Prosensa had a big partnership in place with GSK around drisapersen; the two ran a massive Phase 3 trial testing the drug in 186 patients (Sarepta, by comparison, until recently had been aiming to convince regulators to approve its Duchenne drug, eteplirsen, on an accelerated basis off of a small mid-stage trial). Prosensa went public in the middle of the study, priced at $13 per share, and shot up to $30 as investors awaited the results.
The news was bad, however. Drisapersen failed the study in September 2013; the drug didn’t improve Duchenne patients’ walking ability in a statistically significant way. Prosensa lost most of its value, and GSK bailed on the drug a few months later.
Since that time, however, Prosensa has picked up some momentum. It began assembling an FDA application for drisapersen, based on the idea that certain subsets of patients—namely, those treated at a younger age, before their disease progressed more—showed a much bigger benefit. It’s also been tested in far more patients than Sarepta’s drug—some 300 in seven clinical studies. In the meantime, Sarepta has had its own share of setbacks—it had been aiming for an FDA advisory panel next year, but the agency has required much more data from the company, pushing its timelines back significantly.
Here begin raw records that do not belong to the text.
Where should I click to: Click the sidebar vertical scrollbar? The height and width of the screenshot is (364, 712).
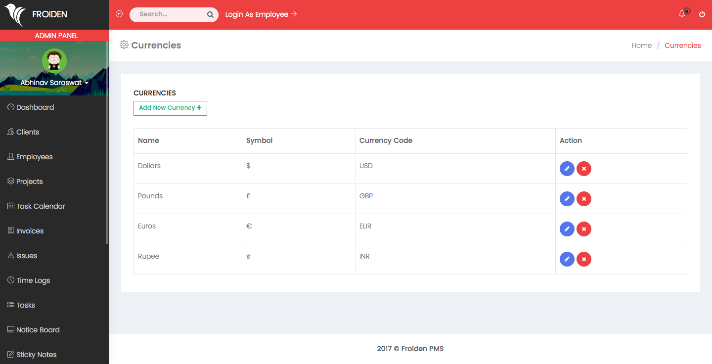coord(107,148)
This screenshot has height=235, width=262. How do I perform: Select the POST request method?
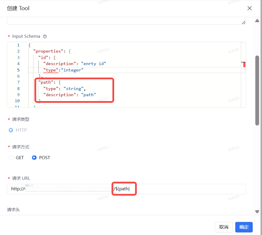[34, 158]

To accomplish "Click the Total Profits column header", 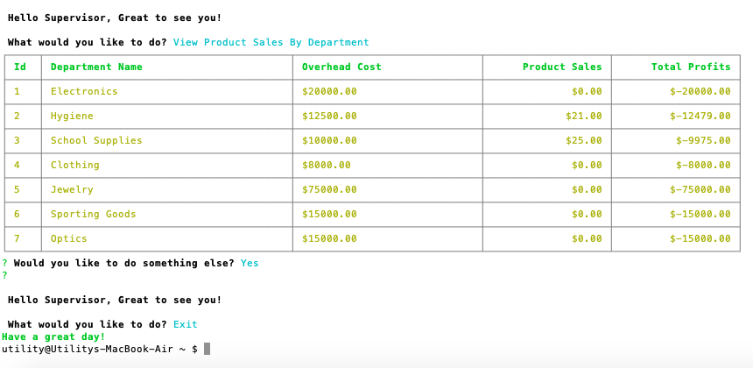I will 690,67.
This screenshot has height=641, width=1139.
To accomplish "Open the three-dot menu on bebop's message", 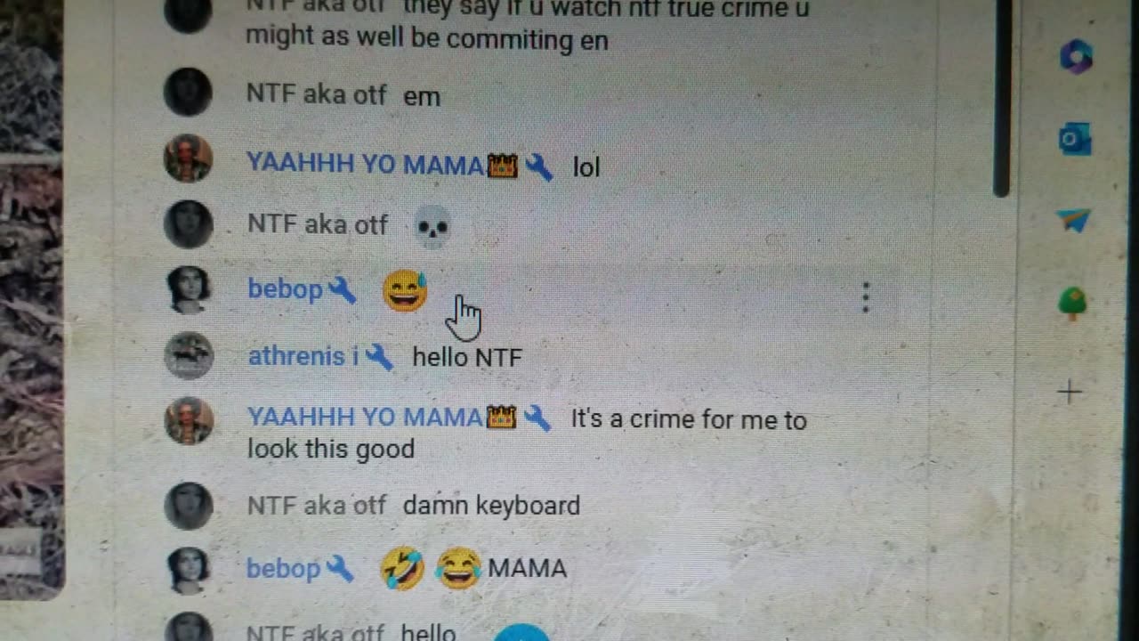I will pyautogui.click(x=865, y=298).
With Sarepta now delayed, Prosensa at minimum has a shot to be the first to market in the U.S. with a Duchenne drug—something BioMarin CEO Jean-Jacques Bienaime mentioned specifically on a conference call with analysts this morning as a reason for the buyout.
“Our belief is that the totality of the Duchenne data com with the significant unmet need in this patient population provide support for regulatory approval,” Bienaime said the call.
That’s the gamble, of course. BioMarin will still attempt to win accelerated approval of drisapersen. The FDA is likely to hold an advisory panel on drisapersen that it would potentially look to before it makes a regulatory decision. And BioMarin conceded in a presentation that it would have to “explain the results of the Phase 3 clinical trial” to the FDA. RBC Capital Markets analyst Michael Yee noted that it “wouldn’t be a surprise” if the drug is rejected initially. But Bienaime pointed out a few things. First, South Plainfield, NJ-based PTC Therapeutics (NASDAQ: [[ticker:PTCT]]) won conditional approval of a different Duchenne drug, atalren, in Europe, despite a failed Phase 3 trial. Second, Prosensa has accumulated more data than anyone else with a Duchenne drug. And lastly, even if approval is delayed, the buyout could still lead to “significant value creation” for BioMarin.
All in all, there’s likely a feisty advisory panel coming next year.
“We’re going to work really hard to both explain why we believe the evidence supports the conclusion that it’s reasonably likely that drisapersen offers a benefit,” said BioMarin chief medical officer Henry Fuchs, on the call. “But we’ll also be very candid and transparent about the limitations of the evidence so that the advisory committee can be in a good position to give the FDA the information it needs to make a decision.”
Sarepta, meanwhile, surged 10 percent this morning on news of the buyout.